RFR: 8251158: Implementation of JEP 387: Elastic Metaspace

Wed Aug 26 06:31:19 UTC 2020

Hi Leo,

On Tue, Aug 25, 2020 at 4:29 PM Leo Korinth <leo.korinth at oracle.com> wrote:

> Hi, review of: freeBlocks.?pp, blockTree.?pp and binList.hpp below
>
> I have some comments in addition to those from Coleen:
>
> ### freeBlocks.hpp:
>
> 75
> 76   static const size_t splinter_threshold = 0;// 0x100;
> 77
>
> splinter_threshold with the strange comment // 0X100, what is it
> supposed to be used for?  (always 0, but with a comment 0x100;).

The splinter threshold was supposed to aid in the decision of whether it is
worth the trouble preserving the remainder of a block. Lets say someone
needs 100 words, I only find a 120 word block in the tree. I hand this to
the caller, but do I chop off the remaining 20 blocks and re-store them or
do I waste 20 blocks? This is handled in FreeBlocks::get_block().

After many tests, it turned out to be just better to always chop off the
remaining space instead of wasting it. Especially since if it is small
enough it falls under the responsibility of the BinList, which has O(1) for
insert. That is also the reason why a single threshold value for both tree
and binlist is not a good fit anyway.

Therefore last week I removed the threshold value.

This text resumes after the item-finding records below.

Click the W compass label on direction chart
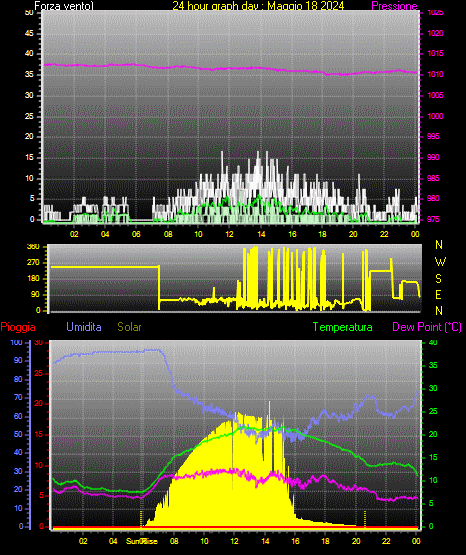Screen dimensions: 466x555 (x=440, y=262)
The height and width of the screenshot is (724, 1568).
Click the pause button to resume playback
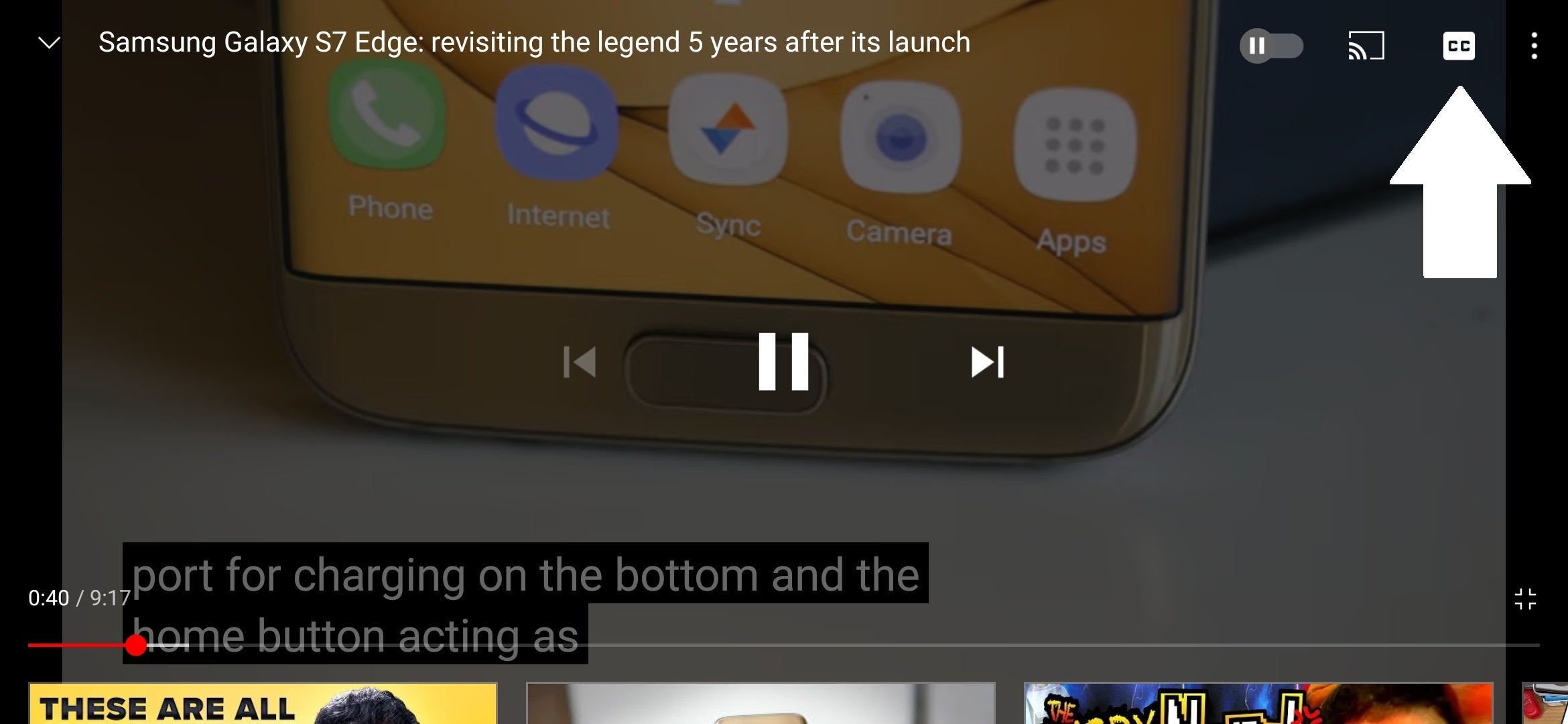tap(784, 362)
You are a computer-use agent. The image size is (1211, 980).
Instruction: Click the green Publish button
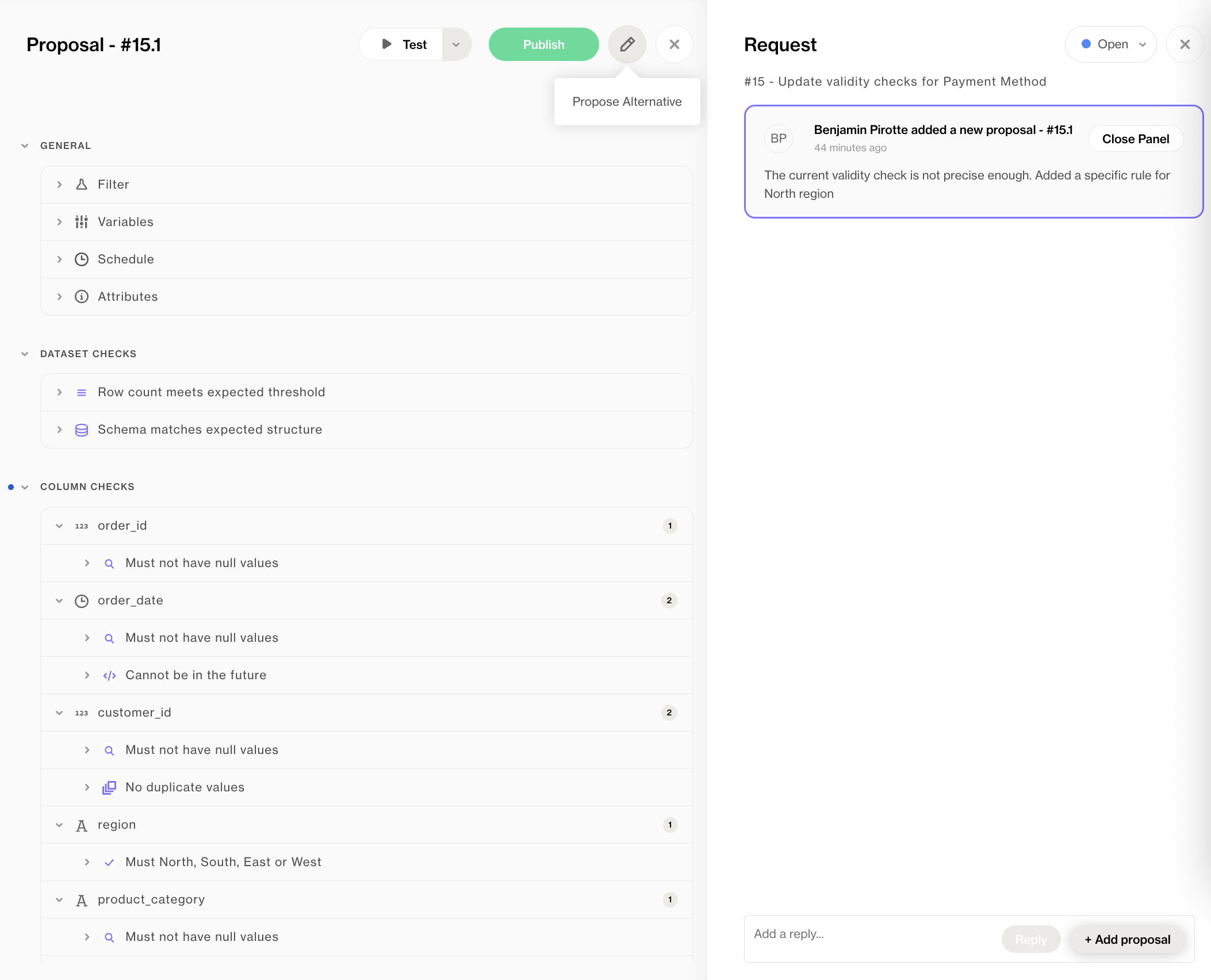[543, 44]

Makes the coding also
easier to read.

> Maybe
> related to this, is that I have problems to understand how allocation
> guards are handled when memory is put back to the freelist, I can not
> see the pointer being decremented (the inverse operation of
> payload_from_prefix, prefix_from_payload seems never to be used, and I
> fail to find the operation done manually either.
>

Not related to that, but you are correct. Switching on include guards
switches off deallocation, see settings.cpp:109ff. So, FreeBlocks does not
get used with guards. Which means we lose deallocated blocks, but the
guards are a debug feature only and in most scenarios deallocation plays a
small role.

I could make guards work with deallocation too; I did not do so since which
would have made the freeblock handling more complicated. Since I was not
sure how the guards would be received by Reviewers, and since they are a
non-essential feature, I wanted to wait for feedback before putting in
further work.

(Note that despite this shortcoming the guards work just fine).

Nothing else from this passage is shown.